# Need Info For Sequoia / Lodgepole Campground



## California Jim (Dec 11, 2003)

Hello All:

After doing a search here, on the dark side, and also scrutinizing the Reserve America site about the Lodgepole campground, I am still in need of reassurance that we can get our big ol' Outback butt in the campsites there.

Most sites are listed as fairly small. But there are still others that list a driveway length of 30 or 35'. I would expect that this would accommodate the camper and then I would simply park the truck in a "T" formation across the front of the campsite. I've read of others doing this but was hoping to get first hand info from anybody who has been there.

We simply must visit Sequoia & King's Canyon this summer, and this looks to be the best campground option for us as they have showers we can use to keep my puny 28 gallon gray tank from filling.

Thanks!

Jim


----------



## mike (Dec 17, 2006)

jim, lodgepole is on our list this year and we have reservations from 7/9- 7/15. Any tips about the area? Maybe we can get together?


----------



## raynardo (Jun 8, 2007)

Jim,

I love Lodgepole, especially Upper Lodgepole, but you'll never get our sized trailers in there! I've camped there in a tent and a pick-up camper over 17 times - see it's my all time favorite place to camp. I even camped there one time in a friend's Class C motorhome.

But, with our trucks and trailers, I don't think there are any campsites that are big enough to accommodate them both. I've never taken my OB up there. But there is an option I believe, and that is to place the trailer in a campsite (if you can find one big enough for your trailer) and then park your truck in the very large parking lot in the campsite.

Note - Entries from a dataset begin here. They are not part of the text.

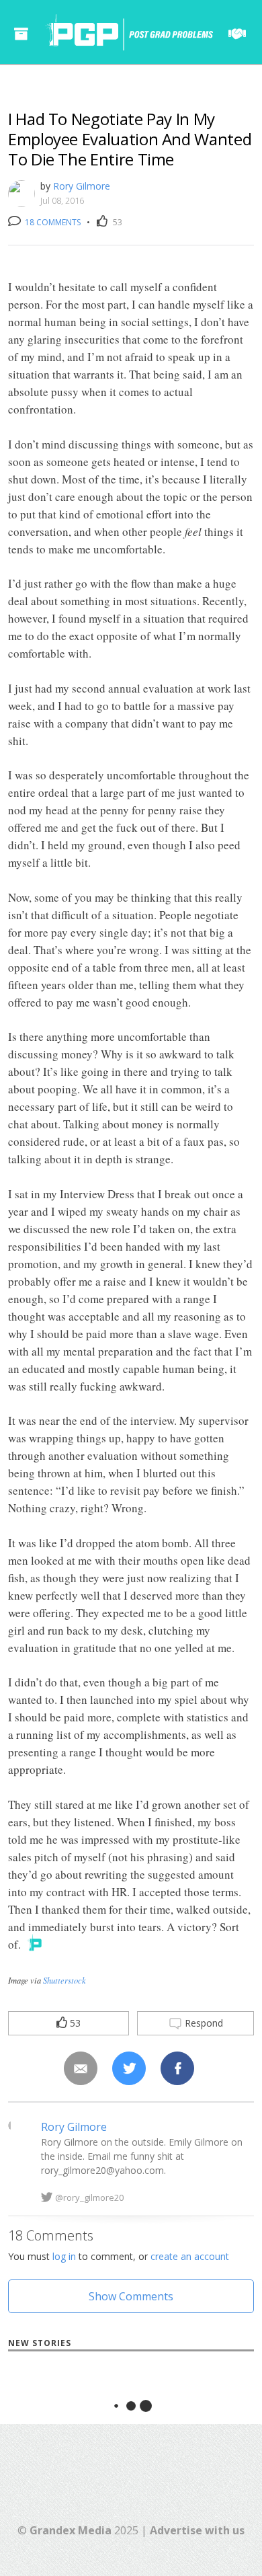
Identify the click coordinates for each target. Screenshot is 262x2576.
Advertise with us (197, 2530)
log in (64, 2256)
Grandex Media (71, 2530)
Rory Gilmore (81, 186)
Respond (202, 2023)
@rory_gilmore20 (89, 2197)
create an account (189, 2256)
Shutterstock (64, 1980)
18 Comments (52, 222)
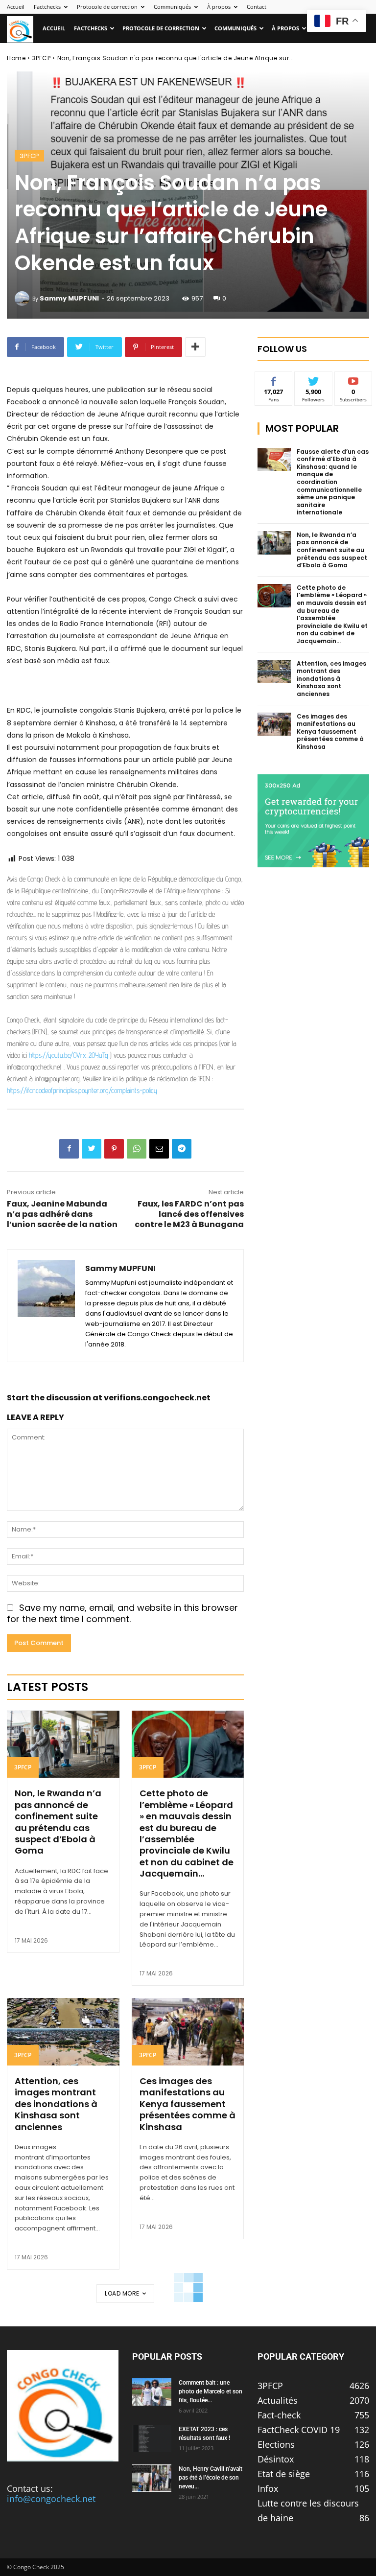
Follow (313, 379)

Of course there are no hook-ups, but at the campstore/gas station there are great showers, but usually long lines.

When are you going, and how long are you staying?


----------



## California Jim (Dec 11, 2003)

We're planning on going in mid June, and will stay about 3 nights.

Thanks for the info, and I did read your comments about this in my site search. This was why I am asking more detailed questions, combined with finding instances of folks camping there in a 35' class A motorhome or 26' trailer too. We really dont care what section of the campground that we are in, just hope to fit in somewhere. Parking the truck in an onsite lot is not a problem.

Otherwise we will need an alternate location that is close by so we can see the parks.

Thanks!

Jim


----------



## Nathan (Jan 2, 2007)

California Jim said:


> We're planning on going in mid June, and will stay about 3 nights.
> 
> Thanks for the info, and I did read your comments about this in my site search. This was why I am asking more detailed questions, combined with finding instances of folks camping there in a 35' class A motorhome or 26' trailer too. We really dont care what section of the campground that we are in, just hope to fit in somewhere. Parking the truck in an onsite lot is not a problem.
> 
> ...


We camped near General Grant which I think was Azalea campground with a 32' 5er a few years back. There were plenty of sites in there that could accomodate larger rigs. Definetly further from the main area of Sequoia though.


----------



## California Jim (Dec 11, 2003)

OK, I took the plunge and booked the two sites we needed. Got a 35' and 40' back-in site for our 28BHS and another Outbacker's 28RSS. They are site numbers 21 and 22 and are very close to the lodge / visitor's center which we like since we will be going there to shower, and just plain like to buy a treat at the end of the day







Fortunately we don't mind being in a populated area as these sites look to be in a fairly busy spot. We'll be gone all day seeing the park anyway









Hope we fit!


----------